DOCUMENT TEXT ->
◇ ◇ ◇ ◇
My suspension future
I have a pretty stock Limited Edition NHRA Trans Am, currently running 13.4 @ 106 with a 2.10 60' on Kumho ECSTA 711's.
I have a Converter that Im saving up for to have installed, along with a tune...
Then I'm going to start doing suspension on my car, keep in mind ALL o fthe suspension is completely stock right now....
I understand it would be unfair for me to ask what the BEST brands are, because to each his own...The brands I know are Spohn, UMI, and BMR.....
Many people don't know our cars handle .88 G's on the skidpad from the factory...and I love to push my car to its limit as far as handling is concerned..
What are the suspension things I need to do, to have a FULL suspension upgrade on my car...Will someone with the time, please explain me how each of these work, and the best brands for a street car that goes to the strip maybe once every 2 months....
Thanks guys, your always helpful
Im in Lake Mary...
You ever go to the corner?
We can def meet up sometime, just let me know...
As far as questions..
Well for full out suspension and great handling / ride comfort.. Im going to need:
STB, Sway bar, SFC, Tubular A-Arms, chrome moly adj. LCAs, and what else?
What will a STB do and same with a sway bar? I know the other 2....
Also, how do I figure out what sizes are best..?
ok everything in that link will get you what you want. you do not have to have adjustable LCAs. great to have. but not a have to. just regular LCAs will work.
a strut tower brace goes underneath the hood. it ties both top sides of the car together. it keeps the area where the struts mount to the body of the car from moving around in corners.
◇ ◇ ◇ ◇
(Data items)
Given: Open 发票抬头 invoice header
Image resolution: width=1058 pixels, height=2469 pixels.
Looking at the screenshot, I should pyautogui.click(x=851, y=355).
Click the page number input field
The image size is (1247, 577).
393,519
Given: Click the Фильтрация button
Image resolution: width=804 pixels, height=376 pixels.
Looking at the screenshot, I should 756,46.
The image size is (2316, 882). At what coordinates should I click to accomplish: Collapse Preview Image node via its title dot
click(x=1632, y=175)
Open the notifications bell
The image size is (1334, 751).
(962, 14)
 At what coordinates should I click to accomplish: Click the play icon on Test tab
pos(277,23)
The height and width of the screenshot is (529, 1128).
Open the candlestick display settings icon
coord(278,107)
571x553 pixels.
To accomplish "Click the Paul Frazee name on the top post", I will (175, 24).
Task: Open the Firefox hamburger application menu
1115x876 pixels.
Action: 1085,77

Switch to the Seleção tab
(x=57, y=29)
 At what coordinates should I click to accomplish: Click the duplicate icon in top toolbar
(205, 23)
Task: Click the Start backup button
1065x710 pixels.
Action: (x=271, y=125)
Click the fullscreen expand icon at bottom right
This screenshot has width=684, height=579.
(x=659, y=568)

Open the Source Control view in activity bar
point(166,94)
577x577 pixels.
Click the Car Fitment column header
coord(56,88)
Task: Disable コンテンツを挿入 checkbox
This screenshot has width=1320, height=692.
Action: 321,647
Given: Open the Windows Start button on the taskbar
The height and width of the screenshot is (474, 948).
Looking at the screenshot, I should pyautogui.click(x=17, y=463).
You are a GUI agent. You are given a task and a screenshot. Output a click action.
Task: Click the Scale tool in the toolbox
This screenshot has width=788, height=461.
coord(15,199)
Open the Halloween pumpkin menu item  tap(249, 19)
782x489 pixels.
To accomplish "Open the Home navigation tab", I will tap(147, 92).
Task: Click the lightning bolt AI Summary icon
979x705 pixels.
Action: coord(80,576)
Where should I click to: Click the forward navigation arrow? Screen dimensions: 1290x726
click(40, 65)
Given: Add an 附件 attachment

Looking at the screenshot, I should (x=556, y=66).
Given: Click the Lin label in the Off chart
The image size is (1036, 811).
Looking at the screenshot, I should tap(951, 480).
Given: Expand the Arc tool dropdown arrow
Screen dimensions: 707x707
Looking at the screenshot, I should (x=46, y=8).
◇ ◇ ◇ ◇
TASKS TO PERFORM ->
a) Can you copy the suspension post word for word, between "You ever go" and "sizes are best..?", inclusive?
b) Which lines in the rows contain the string "Open", with case counting? Copy each of those lines in full.

ANSWERS PER TASK ->
a)
You ever go to the corner?
We can def meet up sometime, just let me know...
As far as questions..
Well for full out suspension and great handling / ride comfort.. Im going to need:
STB, Sway bar, SFC, Tubular A-Arms, chrome moly adj. LCAs, and what else?
What will a STB do and same with a sway bar? I know the other 2....
Also, how do I figure out what sizes are best..?

b)
Given: Open 发票抬头 invoice header
Open the notifications bell
Open the candlestick display settings icon
Task: Open the Firefox hamburger application menu
Open the Source Control view in activity bar
Given: Open the Windows Start button on the taskbar
Open the Halloween pumpkin menu item  tap(249, 19)
To accomplish "Open the Home navigation tab", I will tap(147, 92).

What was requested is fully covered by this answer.